***** Trecho do documento

J.R.R. Tolkien (1892-1973) tinha 24 anos quando pausou seus estudos na Universidade de Oxford para servir no Exército britânico na I Guerra Mundial. No front, em 1916, o autor testemunhou diversas atrocidades. Sua mente, então, encontrou um refúgio peculiar: à luz de velas, nas trincheiras, Tolkien verteu a experiência tenebrosa no rascunho de um mundo habitado por seres fantásticos. O exercício de fuga foi o embrião do que viria a ser o monumental O Senhor dos Anéis, editado em três volumes entre 1954 e 1955. A história sobre um anel que tem a maldade como matéria-prima — e confere poderes sobrenaturais a seu portador — foi lida, ao fim da II Guerra, como uma metáfora sobre o nazismo e o temor de um conflito nuclear. Tolkien negou a alegoria: segundo ele, O Senhor dos Anéis era um alerta a respeito do amor cego pelo poder.

**********
***** Dados

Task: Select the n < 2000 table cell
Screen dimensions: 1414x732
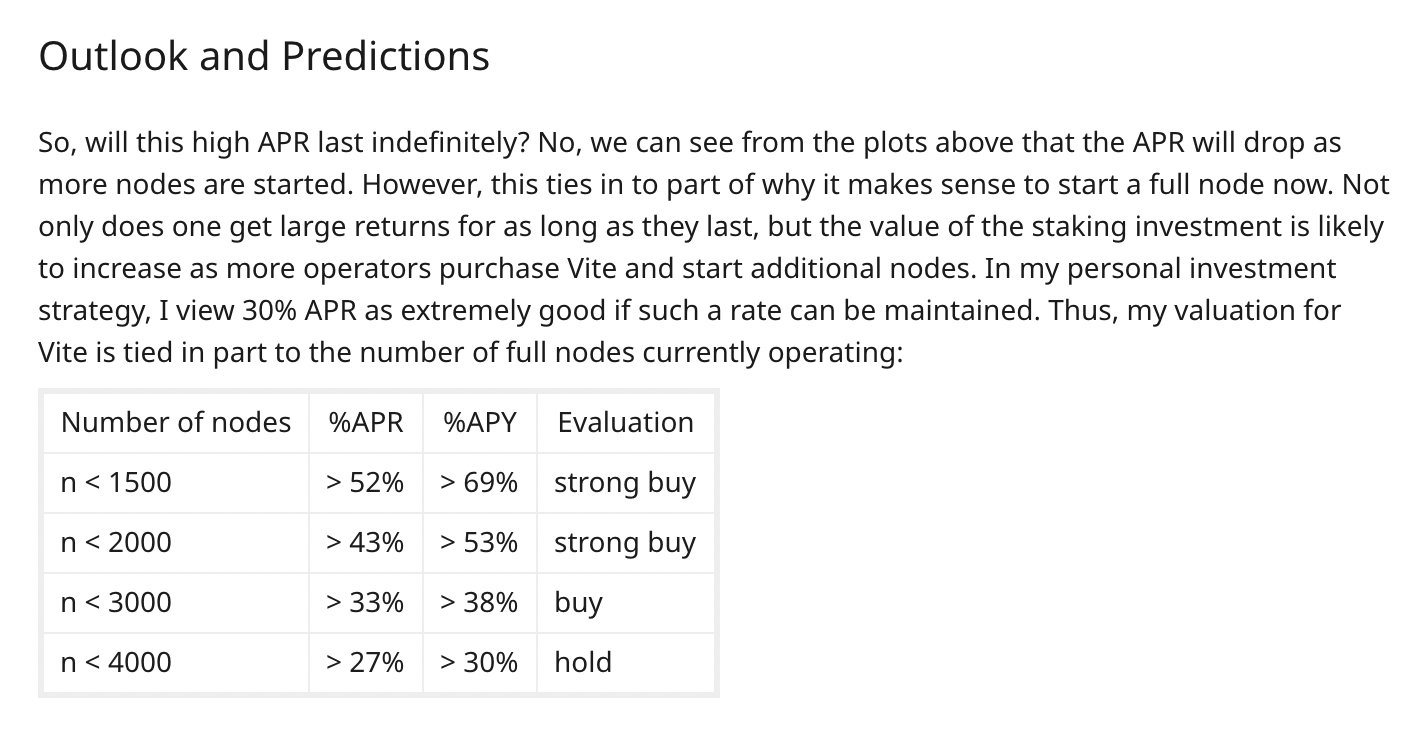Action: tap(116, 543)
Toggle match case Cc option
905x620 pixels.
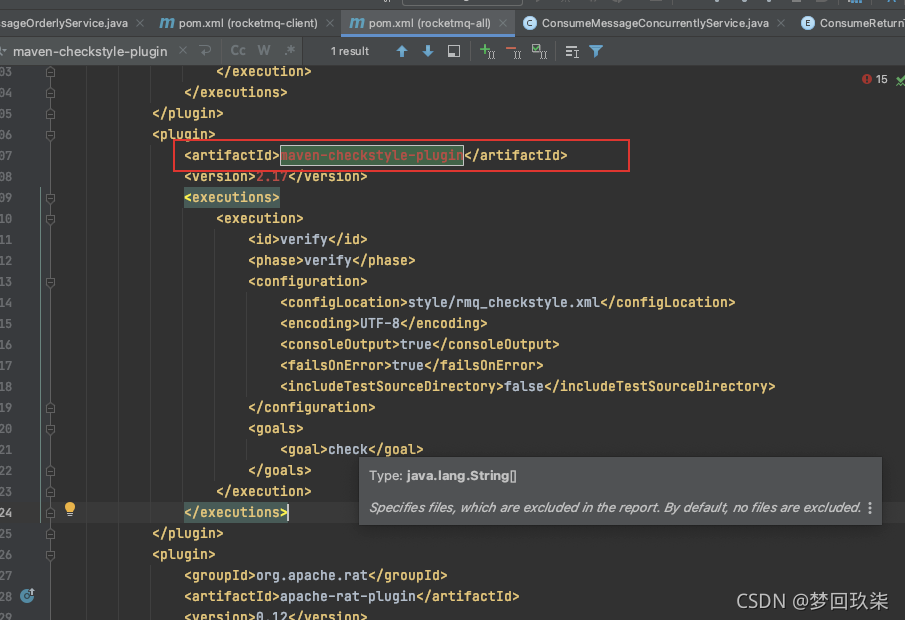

**********
***** Dados

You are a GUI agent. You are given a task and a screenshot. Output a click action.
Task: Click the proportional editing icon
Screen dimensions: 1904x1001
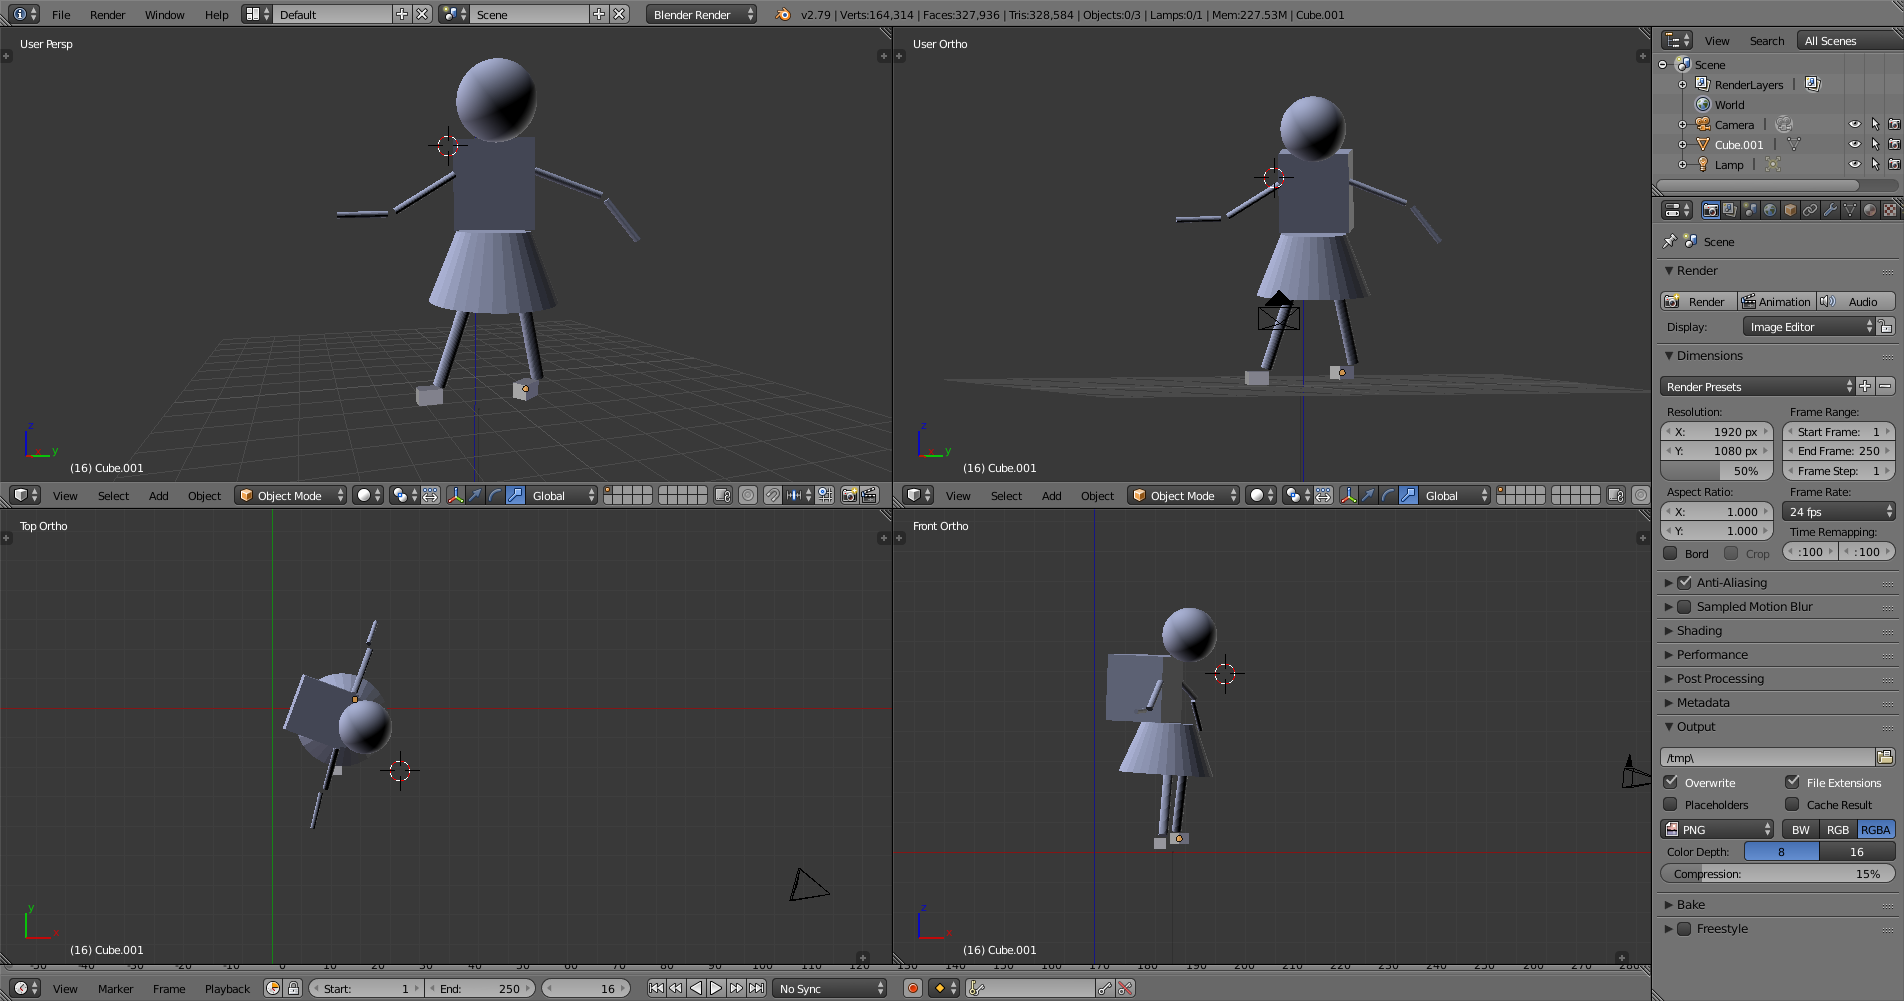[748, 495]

**********

Enunciado da tarefa:
Retome o texto sobre Tolkien e a origem de O Senhor dos Anéis, prosseguindo logo após a última frase.

Resposta ao exercício:
Quase sete décadas depois, a trilogia — adaptada com louvor por Peter Jackson para o cinema, entre 2001 e 2003 — conserva sua força extraordinária. Uma atemporalidade que será posta à prova na nova e ambiciosa (e bota ambiciosa nisso) aposta do Prime Video, da Amazon: nesta sexta-feira, 2, chegam à plataforma de streaming os dois primeiros episódios de O Senhor dos Anéis: os Anéis de Poder. A superprodução em oito capítulos levou quatro anos para ser filmada e se tornou a série mais cara da história da TV: uma montanha de 1 bilhão de dólares foi investida em duas temporadas. Isso sem contar os 200 milhões de dólares pagos por Jeff Bezos pelos direitos da obra de Tolkien, em 2017.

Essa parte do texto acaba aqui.